Predictive Marketing involves using sophisticated algorithms and cloud-based computing to make smarter marketing decisions and deliver personalized content to users based on their browsing history, goal-based actions and demographic data.
According to eMarketer’s “Predictive Marketing Roundup,” nearly 70 percent of U.S. marketers said predictive was the primary technology they planned to use in 2017. In addition, roughly half of marketing and media executives surveyed in North America said they believe predictive analytics and modeling to be one of the most helpful technologies for getting more value out of data.
Though still relatively new, Predictive Marketing is making waves because a whole gamut of leading companies in a wide variety of verticals are beginning to share their success stories from this approach. In fact, IBM’s data & analytics team feels that ‘predictive analytics will steal the show at the NRF’s 2017 Big Show. Examples of brands exploring targeted campaigns and behavior-based marketing abound all around us.

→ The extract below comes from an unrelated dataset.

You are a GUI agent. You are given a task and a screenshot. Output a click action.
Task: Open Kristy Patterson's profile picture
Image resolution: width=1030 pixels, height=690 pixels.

For example, in this article, L'Oréal USA’s CMO shares how the realization that consumers are looking for more personalized digital experiences led to the launch of Makeup Genius, a mobile app that allows customers to virtually try on makeup before buying one or more products.
A Harvard Business Review case study shares how an NYC-based Harley Davidson dealership boosted its qualified lead collection from one per day to 40 by using creative advertising content to target ‘look-alike’ customers using AI-driven technology.
On similar lines, in a pilot program, Macy’s is tapping into an IBM AI-assisted app that provides personalized guidance on product location and inventory at ten physical stores.
In the next few years, when processing capabilities are expected to increase exponentially and better techniques will become more accessible to digital marketers, intelligent marketing will probably become the hub of customer engagement. It’ll have a large role to play in the events industry as well since there is a huge potential to deliver meaningful, personalized experiences to participants using machine learning and intelligent matchmaking.